# Mathematical model of solar cell

The basic principle of a solar cell is similar to that of a diode. It can be explained by a simple PN junction. Figure 1 shows the single model and appearance of a solar cell. When sunlight hits the PN junction, the atoms in the semiconductor are released due to light energy. Electrons, at the same time, correspondingly generate electron-hole pairs, so an electromotive force is generated between the PN junction. When the external circuit is connected, there is electrical energy output. The battery cell is the smallest unit of photoelectric conversion, and is generally not used as a separate unit. Power supply, the battery cells are connected in series, parallel and packaged to become solar cells. The power is generally a few watts, tens of watts or even hundreds of watts. Many solar cell modules need to be connected in series and parallel to form a solar cell array, which constitutes a solar cell. “Solar Generator”.

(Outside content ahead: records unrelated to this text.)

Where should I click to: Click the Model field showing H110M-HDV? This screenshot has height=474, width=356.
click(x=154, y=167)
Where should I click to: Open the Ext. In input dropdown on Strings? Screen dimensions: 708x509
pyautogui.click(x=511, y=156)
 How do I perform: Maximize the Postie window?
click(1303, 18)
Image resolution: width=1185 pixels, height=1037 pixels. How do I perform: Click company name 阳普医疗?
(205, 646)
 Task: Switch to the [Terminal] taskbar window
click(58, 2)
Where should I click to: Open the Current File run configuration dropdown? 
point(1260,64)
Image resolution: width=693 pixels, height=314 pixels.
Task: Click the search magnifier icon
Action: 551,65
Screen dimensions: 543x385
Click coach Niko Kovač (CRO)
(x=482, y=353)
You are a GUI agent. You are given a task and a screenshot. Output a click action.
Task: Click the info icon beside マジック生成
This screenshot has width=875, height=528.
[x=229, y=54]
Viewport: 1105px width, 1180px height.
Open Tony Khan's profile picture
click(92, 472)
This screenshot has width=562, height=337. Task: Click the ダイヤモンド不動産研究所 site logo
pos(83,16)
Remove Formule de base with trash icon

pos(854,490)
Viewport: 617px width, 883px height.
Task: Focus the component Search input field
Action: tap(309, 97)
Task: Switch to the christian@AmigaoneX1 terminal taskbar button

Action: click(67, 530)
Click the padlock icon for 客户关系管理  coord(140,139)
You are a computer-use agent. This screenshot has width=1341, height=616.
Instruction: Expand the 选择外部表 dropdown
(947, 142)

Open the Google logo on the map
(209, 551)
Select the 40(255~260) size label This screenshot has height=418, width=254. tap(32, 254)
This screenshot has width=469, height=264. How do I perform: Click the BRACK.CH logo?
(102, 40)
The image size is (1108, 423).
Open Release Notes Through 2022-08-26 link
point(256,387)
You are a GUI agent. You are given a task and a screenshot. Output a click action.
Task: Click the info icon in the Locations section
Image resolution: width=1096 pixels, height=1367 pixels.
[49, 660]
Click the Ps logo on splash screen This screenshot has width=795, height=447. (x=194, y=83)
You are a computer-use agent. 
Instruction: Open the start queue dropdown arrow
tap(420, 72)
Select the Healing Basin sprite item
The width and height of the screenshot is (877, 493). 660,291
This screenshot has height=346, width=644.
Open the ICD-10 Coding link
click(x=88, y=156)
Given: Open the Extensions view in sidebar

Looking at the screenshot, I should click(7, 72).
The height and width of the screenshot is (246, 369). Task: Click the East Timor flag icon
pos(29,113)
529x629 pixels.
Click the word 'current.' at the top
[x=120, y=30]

The temperature of photovoltaic cells is affected by various factors, as shown in formula (1)
T=Tair＋kS——(1)
In the formula, T is the temperature of the photovoltaic cell, ℃; Tair is the ambient temperature, C; S is the illuminance.w/㎡; k is the coefficient, ℃·㎡.
Under general test conditions, photovoltaic cells have five parameters: short-circuit current Isc, open-circuit voltage Uoc, maximum power point output power Pm, maximum power point voltage Um, and maximum power point current Im.

The equivalent circuit of a photovoltaic cell is shown in Figure 2, which is equivalent to a current source and a diode in parallel. In the figure, RL is an external load, Rs and Rsh are equivalent to actual internal losses, and the battery output voltage is UL. IL is the output current of the photovoltaic cell. Isc is the current stimulated by the sun’s rays.

In Figure 2. IVD is the diode current, and its expression is shown in (2):
IVD=ID0[e(qE/AKT)﹣1]——(2)
In the formula, q is the charge of the electron, 1.6×10﹣19C; K is Boltzmann’s constant, 1.38×10-23J/K; A is a constant factor, generally 1 or 2: T is the temperature of the panel, ℃; E is the electromotive force of the battery, V.
From Figure 2 we can get formula (3) load current IL:
IL=ISC﹣ID0{e [q(UL＋ILRS)/AKT]﹣1}﹣(UL＋ILRS/RSh)——(3)
In the formula, Rs is the series resistance; Rsh is the bypass resistance. The two resistance values ​​are related to the internal material of the battery panel.
Since Rs in formula (3) is very small. Rsh is very large and can be ignored, we obtain formulas (4) and (5)
IL=ISC﹣ID0[e(qUL/AKT)﹣1]——(4)
UL=(AKT/q)ln{[(ISC﹣IL)/ID0 ]＋1}——(5)
From equations (4) and (5), the output voltage and current of photovoltaic cells are mainly affected by irradiance and temperature. In the short circuit experiment, when RL=0, the output current IL is equal to Isc; in the open circuit experiment, when RL→∞, the voltage across the battery can be measured as UOC.
The open circuit voltage of the photovoltaic cell is shown in equation (6):
UOC=(AKT/q)ln[(ISC/ID0)＋1]≈(AKT/q)ln(ISC/ID0)——(6)
It can be seen from the above formula that Uoc is related to the irradiance and temperature of the photovoltaic cell, and is inversely proportional to the temperature.
According to the engineering calculation method, formula (4) can be converted into formula (7):
IL=ISC{1﹣C1[e(UL/C2UOC)﹣1]}——(7)
In the open circuit state, the output current is 0. The voltage is Uoc: when the photovoltaic cell has the maximum power, the output current is Im and the output voltage is Um. Solutions have to:
{C1=[1﹣(Im/ISC)]e(﹣Um/C2UOC)
{C2=[(Um/Uoc)﹣1]{ln[1﹣(Im/ISC)]}﹣1 ——(8)
Considering the irradiance and temperature changes, the output characteristic formula of the photovoltaic cell is equation (9)
{IL=ISC[1﹣C1(e[(UL﹣DUL)/C2UOC]﹣1]＋DIL
{DI=α·R/Rref·DT＋(R/Rref﹣1)·ISC
{DU=﹣β·DT﹣RS·DI
{DT=T﹣Tref——(9)

In the formula, D is the open-air duty ratio; Rref is the reference value of irradiance, generally 1000w/㎡; Tref is the reference value of photovoltaic cell temperature, 25℃; α is the temperature coefficient of current change, A/℃; β is the voltage Change temperature coefficient, V/°C.
C1 and C2 can be obtained respectively at the maximum power point and the open circuit state. From the above mathematical model, the I-U and P-U characteristic curves of the photovoltaic cell at the reference irradiance Rref=1000W/㎡ and the temperature Tref=25℃ can be determined. The MAT-LAB/SIMULINK simulation model can obtain the characteristic curve at any irradiance S and photovoltaic cell temperature T.